Koozali.org: home of the SME Server

taking control with pcanywhere

Duncan

Re: taking control with pcanywhere
« Reply #15 on: April 12, 2002, 07:54:15 PM »
I use port forwarding to serve up pages from my e-smith machine through an ipcop firewall and vpns to administer my clients machines. Although i have used VNC i have never had any experience using pcAnywhere.

Although it sounds like it has a good security built in to it, i guess i would be concerned that if someone gained access to the workstation they have access to the LAN and perhaps more importantly the Server (just open a browser and use that wonderful microsoft save username and password "feature"). Without knowing the product, is their any way of confining pcAnywhere to the workstation?

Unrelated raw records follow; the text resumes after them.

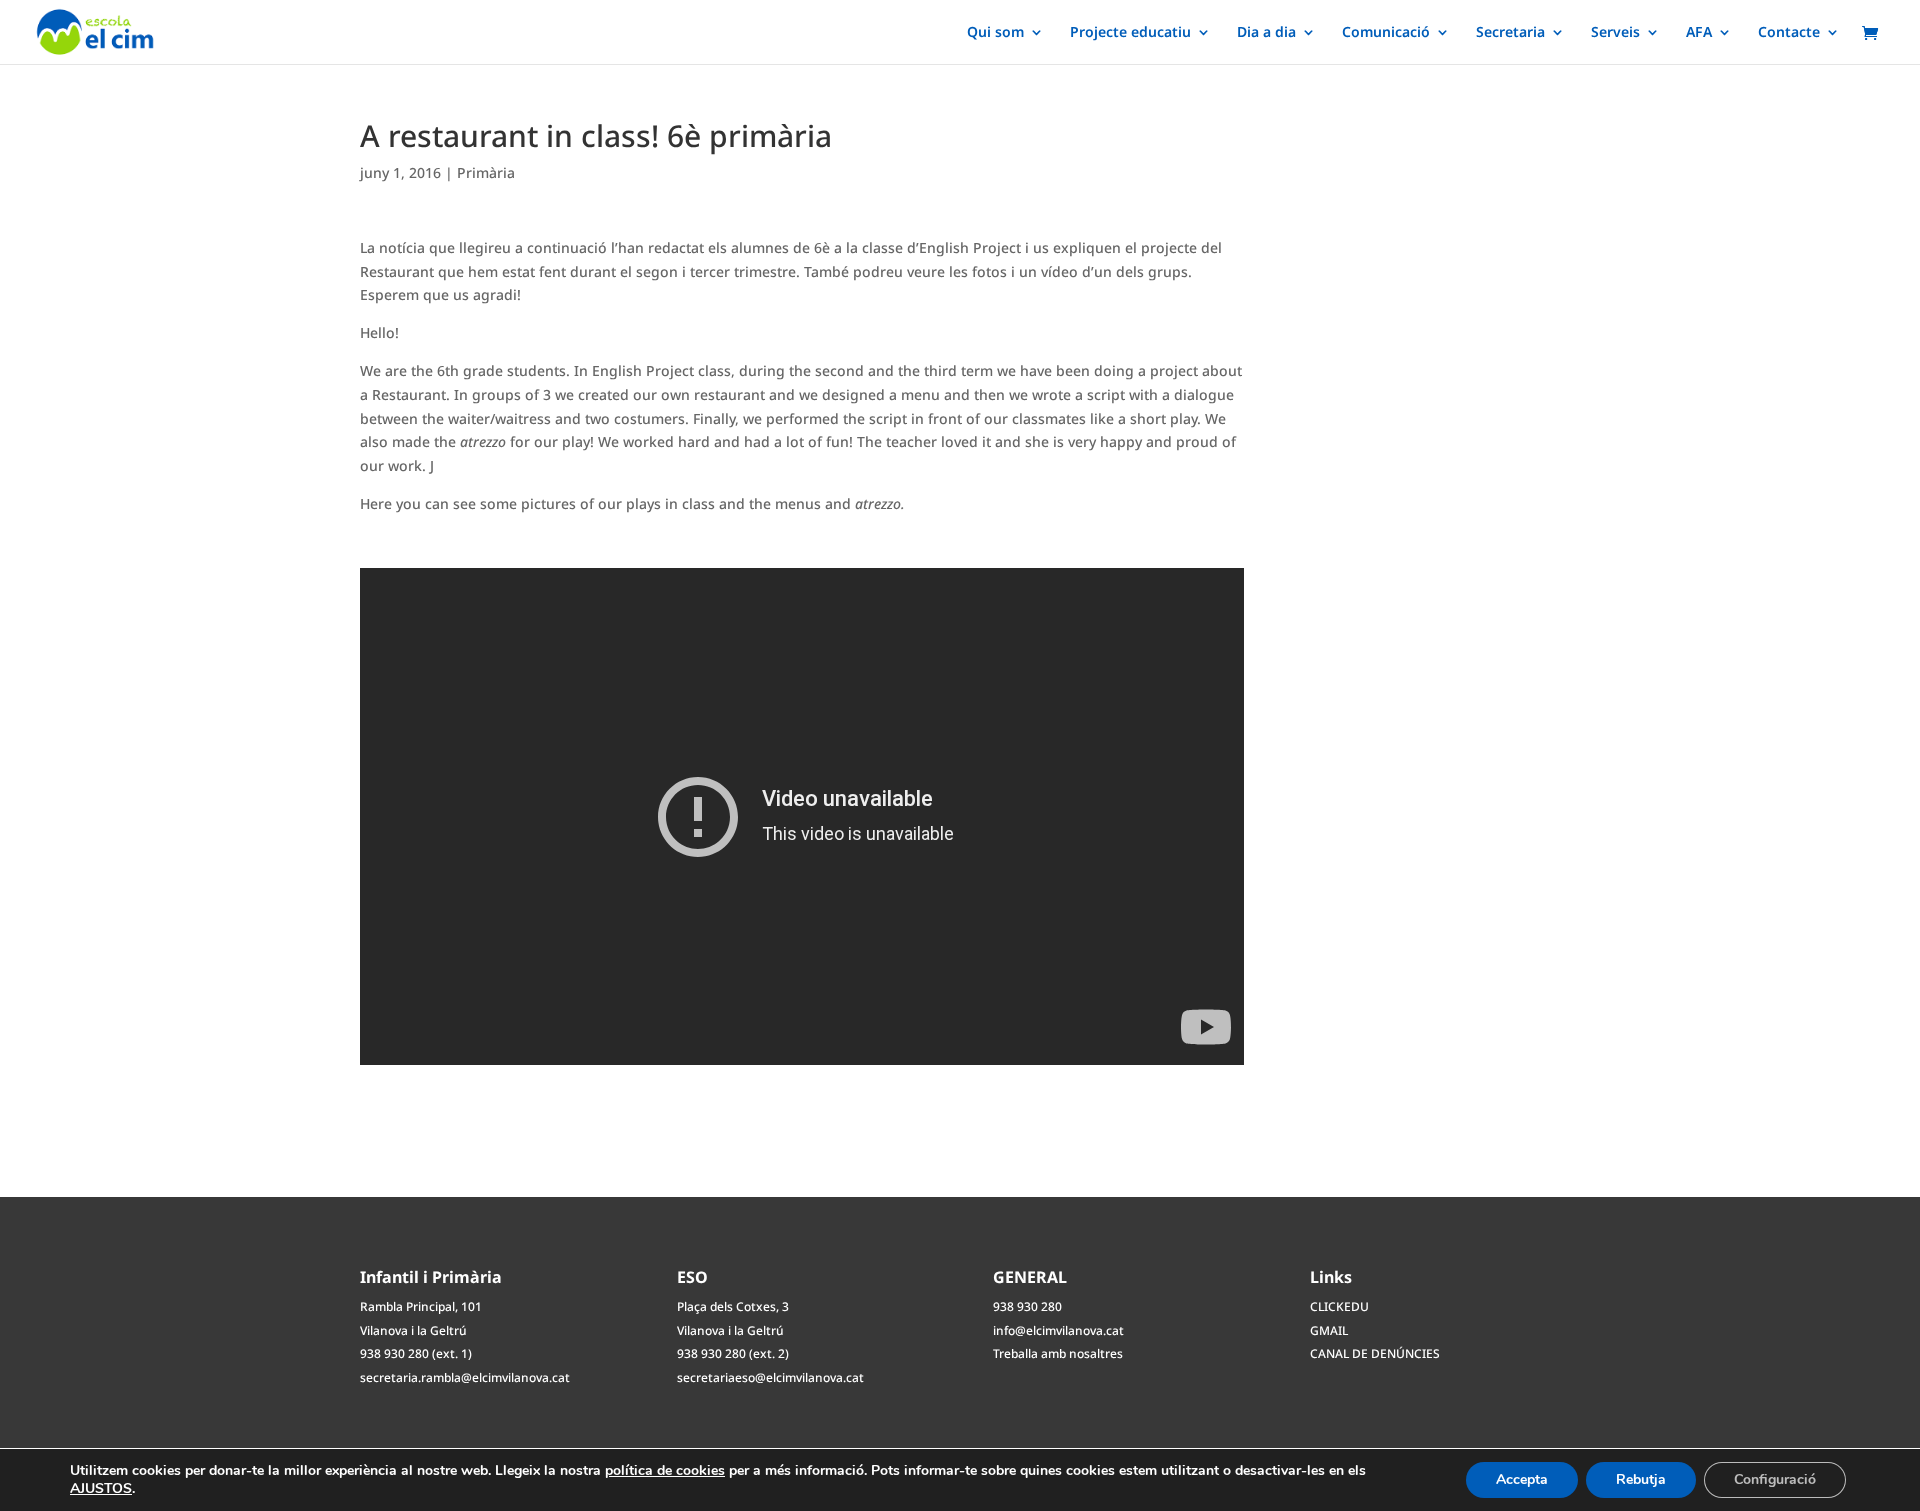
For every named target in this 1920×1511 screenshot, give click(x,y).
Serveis (1615, 33)
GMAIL (1329, 1330)
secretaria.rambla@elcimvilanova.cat (465, 1377)
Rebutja (1641, 1479)
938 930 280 (1027, 1306)
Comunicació (1386, 33)
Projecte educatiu (1130, 33)
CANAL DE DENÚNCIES (1375, 1353)
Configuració (1775, 1479)
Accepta (1522, 1479)
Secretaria (1510, 33)
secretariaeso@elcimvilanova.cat (770, 1377)
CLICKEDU (1339, 1306)
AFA (1699, 33)
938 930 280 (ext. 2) (733, 1353)
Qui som (995, 33)
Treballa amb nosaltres (1058, 1353)
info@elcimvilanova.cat (1058, 1330)
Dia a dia (1266, 33)
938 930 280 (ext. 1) (416, 1353)
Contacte (1789, 33)
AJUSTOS (101, 1489)
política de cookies (665, 1470)
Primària (486, 172)
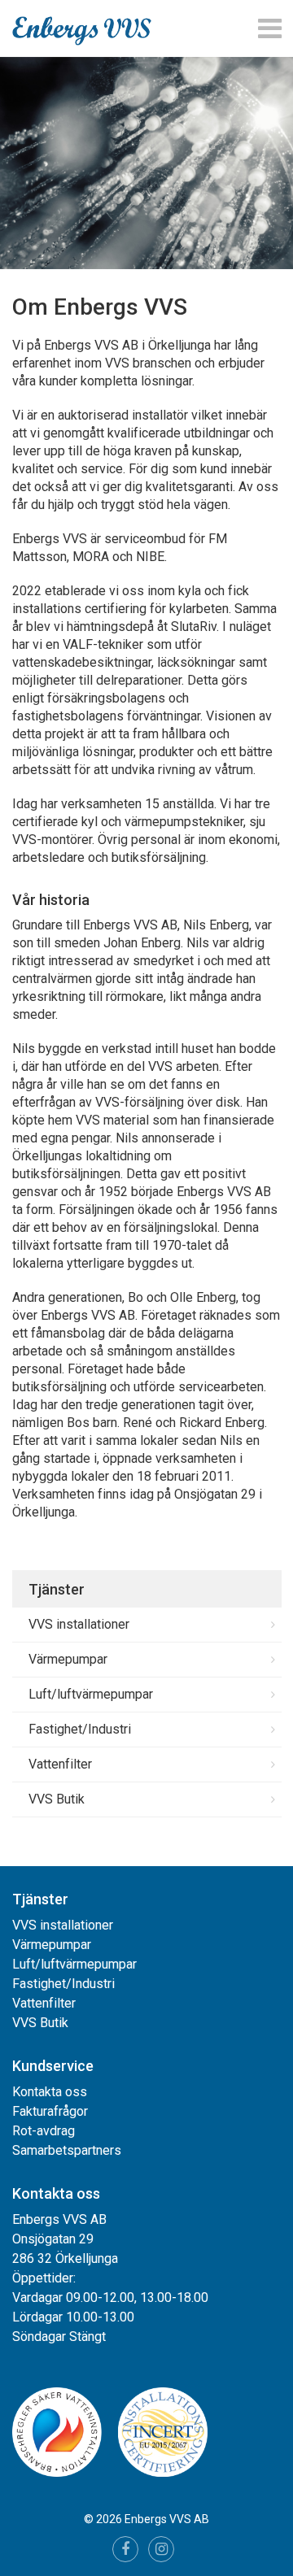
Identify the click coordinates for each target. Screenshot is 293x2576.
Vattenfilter (60, 1764)
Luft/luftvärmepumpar (90, 1694)
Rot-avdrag (43, 2131)
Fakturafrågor (50, 2111)
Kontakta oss (49, 2092)
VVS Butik (56, 1799)
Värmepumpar (67, 1659)
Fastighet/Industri (79, 1729)
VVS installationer (78, 1624)
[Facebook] (125, 2549)
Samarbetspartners (66, 2150)
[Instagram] (161, 2549)
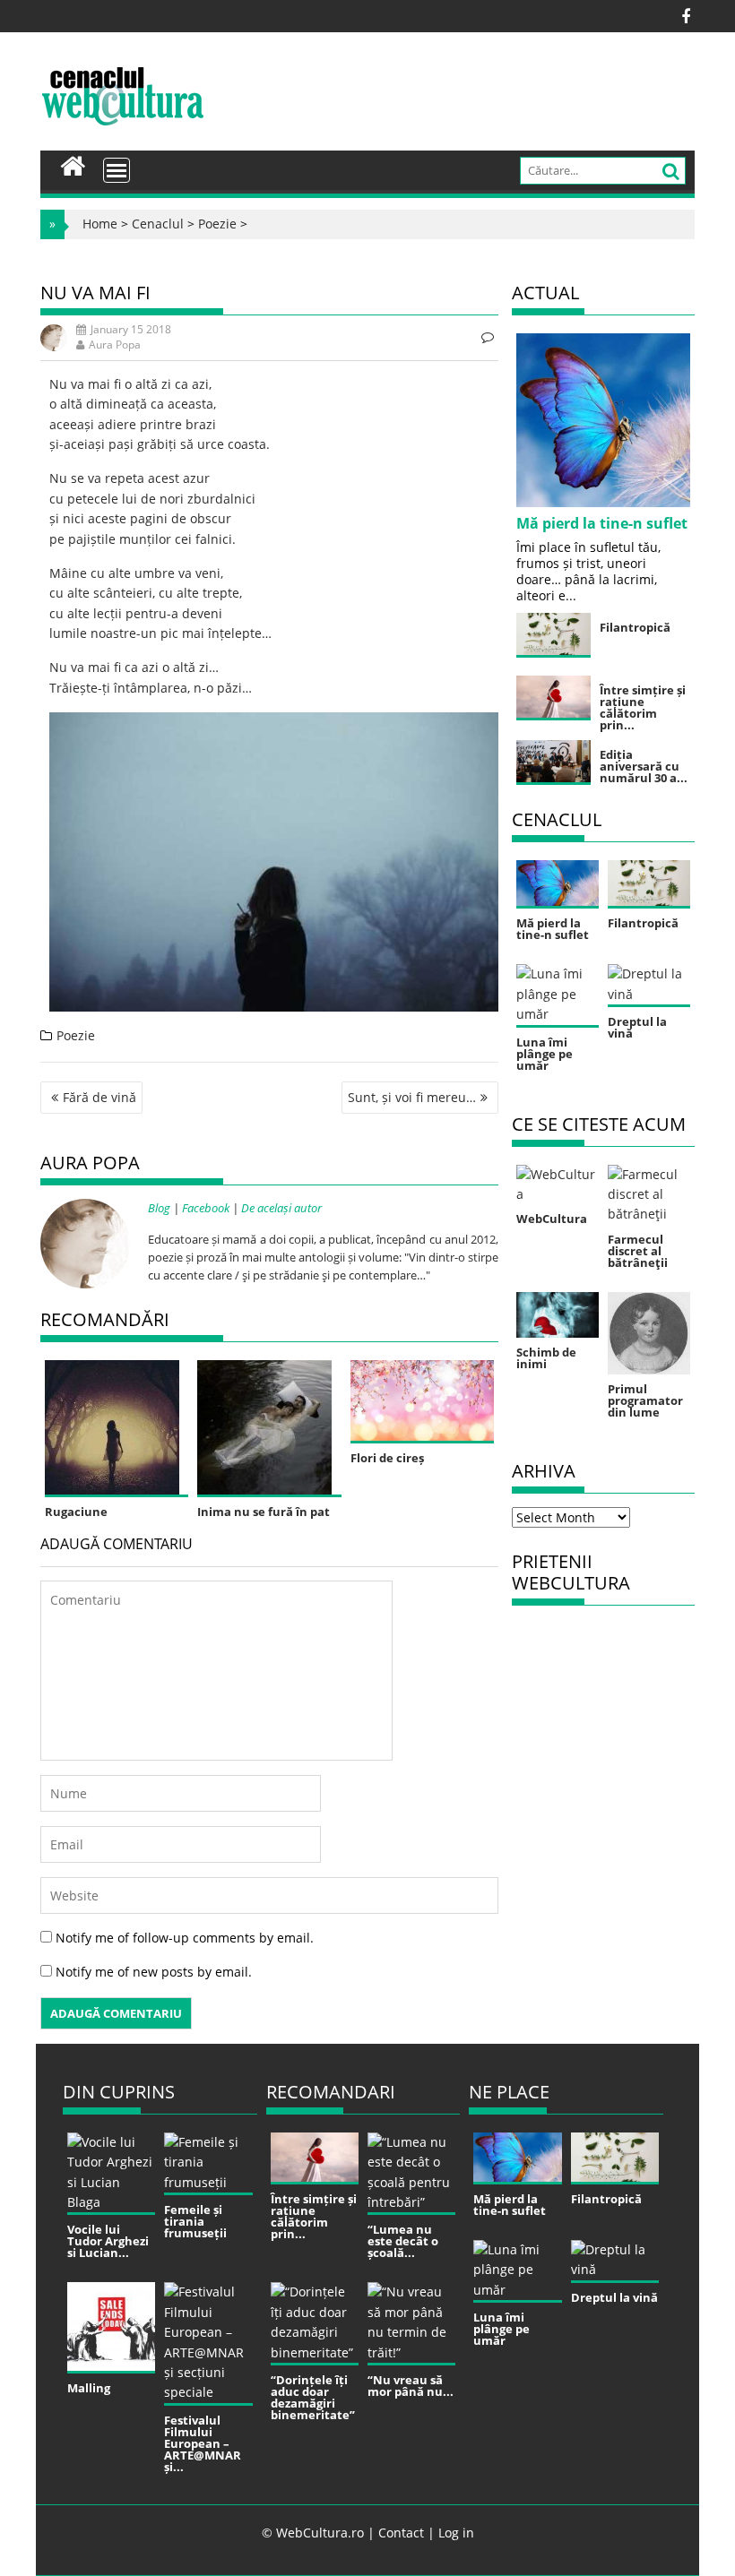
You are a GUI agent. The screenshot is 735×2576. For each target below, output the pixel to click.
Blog (159, 1208)
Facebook (205, 1208)
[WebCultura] (73, 164)
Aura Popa (115, 344)
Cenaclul (158, 223)
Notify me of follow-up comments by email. (185, 1937)
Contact (401, 2532)
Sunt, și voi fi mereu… (412, 1097)
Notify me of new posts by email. (154, 1971)
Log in (456, 2532)
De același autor (281, 1208)
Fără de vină (99, 1097)
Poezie (217, 223)
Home (99, 223)
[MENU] (116, 170)
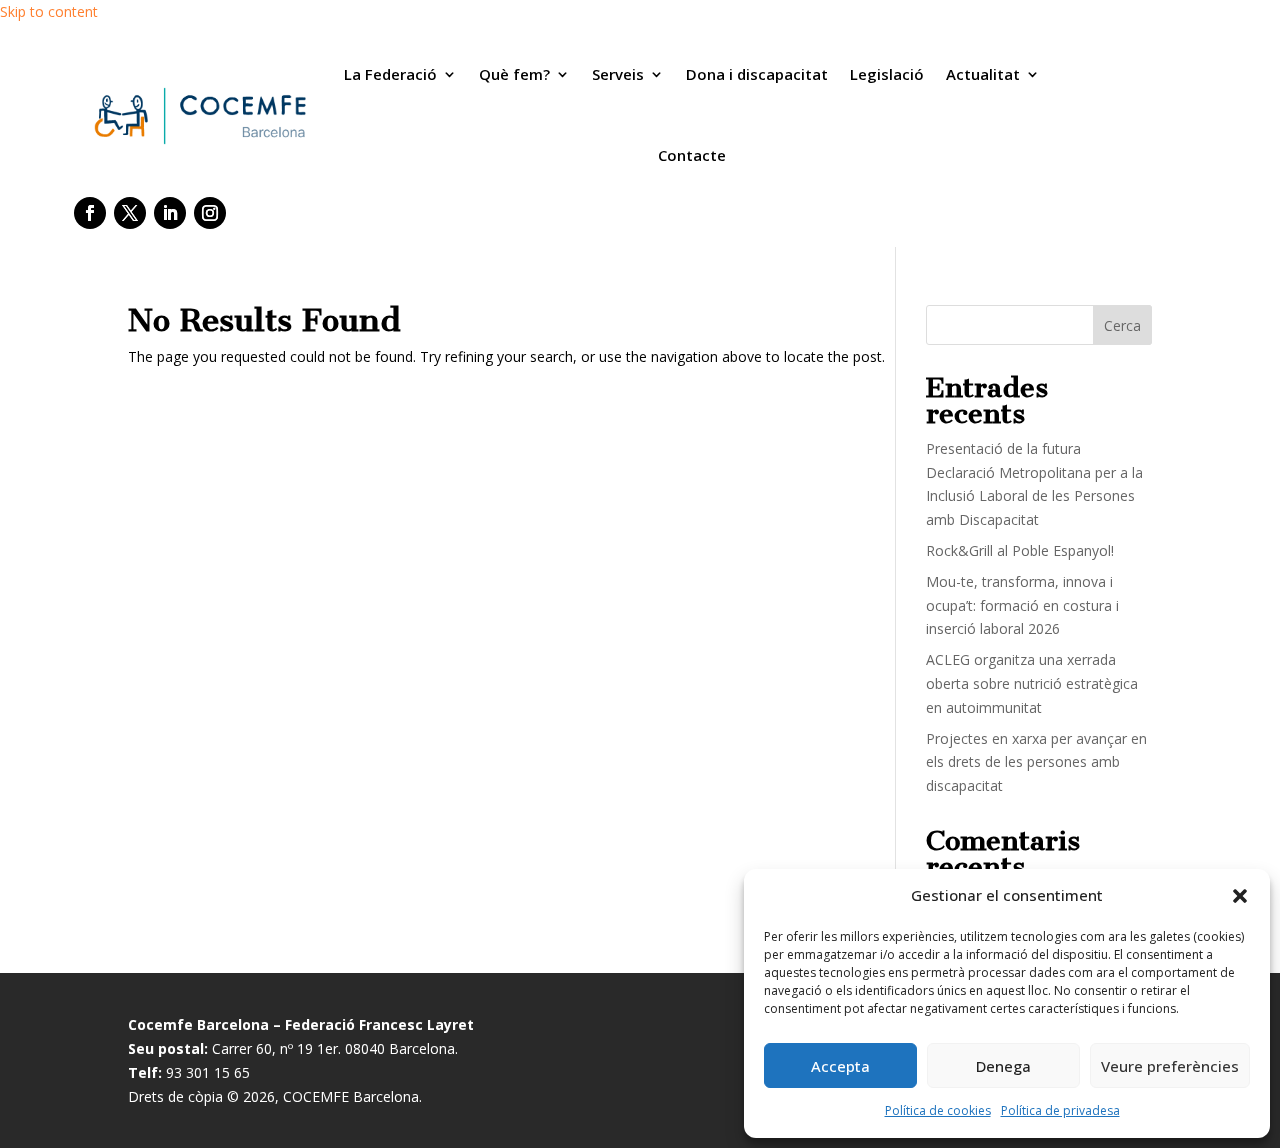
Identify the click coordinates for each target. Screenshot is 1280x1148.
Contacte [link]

I know that this is a fairly obscure scenario (especially if one maintains good security practices) but i am just throwing out a what if question.

Regards Duncan.

tibor

Re: taking control with pcanywhere
« Reply #16 on: April 13, 2002, 01:22:10 AM »
We are using Remote Administrator (www.radmin.com) utilizing the portforwarding panel. It works very well, good performance, allows for remote control, viewing, file transfer, reboot/shutdown.

Jeremy

Re: taking control with pcanywhere
« Reply #17 on: April 18, 2002, 09:25:39 PM »
How do you use the port forwarding feature when you have multiple machines running pcanywhere?

Tom Keiser

Re: taking control with pcanywhere
« Reply #18 on: April 18, 2002, 10:19:53 PM »
In later versions of Pcanywhere, the ports used are settable by the client on a per-host basis. Thus, your connection to host #1 might use the standard ports 5631 and 5632, and your connection to host#2 might use ports 5650 and 5651, for example. Port forward these port pairs to two different internal lan ip addresses and you have a connection to two different boxes - simultaneously.

Jeremy wrote:
>
> How do you use the port forwarding feature when you have
> multiple machines running pcanywhere?